Okay thanks. I have a feeling that we are passing this kwarg down conditionally (based on the Python version) expecting that the 2.7 stdlib supports it, but the gevent version is slightly older and so its monkey-patched ssl lib is not aware of that new arg. But I need to investigate more.
I would agree with your analysis. I'd blame the "embedded" ssl library too, at least from what I've been able to try and google :).
It would be nice if our dogfood job would set up SSL certificates (under a fake self-signed CA or something) so that the tests used https:// for everything. I assume it would reproduce this bug in that case... Anyway, it seems that EPEL7 still has gevent 1.0.1. I'm not sure if that's intentional by Orion because 1.1 has some slight incompatibilities: http://www.gevent.org/whatsnew_1_1.html#compatibility or if just because nobody ever bothered updating it... So I could try building a new gevent for EPEL7 and letting that soak in our dogfood tests for a while hmmm.
Ahh nope I just remembered that gevent was retired from EPEL7 because it's in RHEL7 Extras now. With version 1.0 only. So this probably needs to be filed as a RHEL bug, assuming I can come up with a simple reproducer against gevent.

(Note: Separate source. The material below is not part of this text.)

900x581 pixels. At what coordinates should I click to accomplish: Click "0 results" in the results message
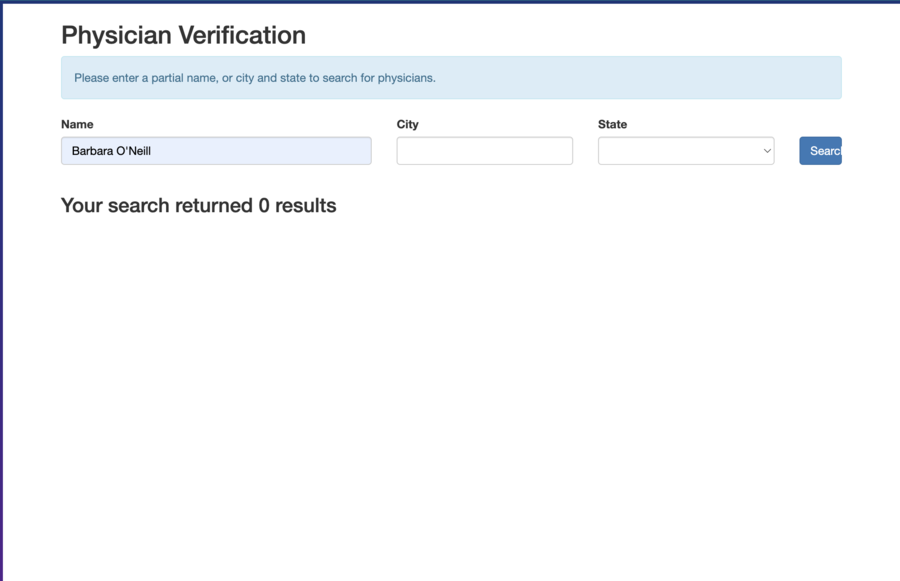coord(297,206)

I've found RHEL Bug 1416165 which shows a different problem, but would have the same outcome. The likelihood that it gets fixed is very dim, since RHEL 7.4 is already shipped. However in a quick chat with Dan there are a few possible solutions we can take: (I primarily quote Dan here) * file a better RHEL7 bug demonstrating exactly why it is broken right now and needs fixing, perhaps with a simple patch that does not mean rebasing gevent entirely (they will much more likely take that in z stream) * ship our own version of gevent that just overwrites the rhel one (in general, bad) * ship a side-by-side installable compat package containing a newer gevent (less bad but way harder) * maybe figure out what it would cost us to replace gevent with Pythons 'async' which is part of the standard library in Python3 So the way forward would be finding out which solution we would like to go, pick one and go with it.

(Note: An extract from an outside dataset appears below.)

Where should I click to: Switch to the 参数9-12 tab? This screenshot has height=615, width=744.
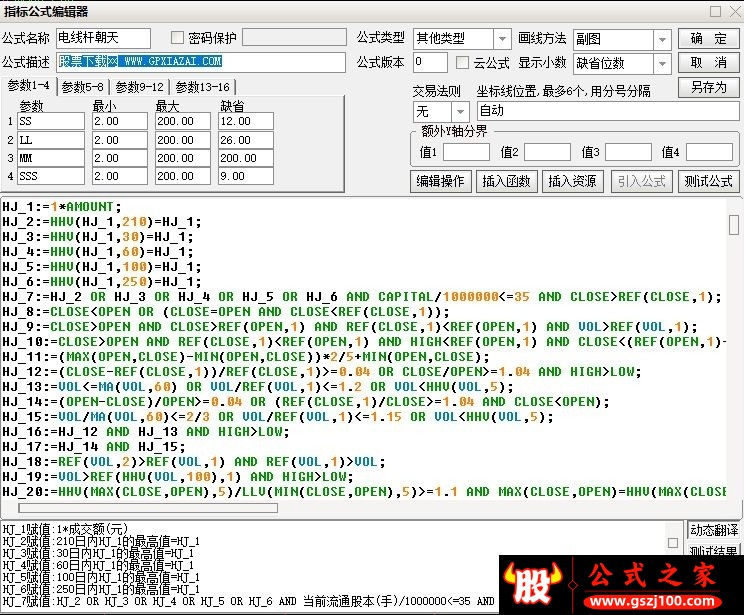click(140, 87)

After further analysis, it seems that this issue should be applicable only for Python >= 2.7.9. Accordingly, to the documentation, they changed the constructor of ssl.SSLSocket old definition: __init__(self, sock, keyfile=None, certfile=None, server_side=False, cert_reqs=0, ssl_version=2, ca_certs=None, do_handshake_on_connect=True, suppress_ragged_eofs=True, ciphers=None) new definition: __init__(self, sock, keyfile=None, certfile=None, server_side=False, cert_reqs=0, ssl_version=2, ca_certs=None, do_handshake_on_connect=True, suppress_ragged_eofs=True, ciphers=None, server_hostname=None, _context=None) However monkey patch for SSL provided by python-gevent doesn't have this change until 1.0.2 release. I'm testing this issue on RHEL 7.6. By default, RHEL provides me Python 2.7.5 - This version will be used also in RHEL 7.7 (currently in development).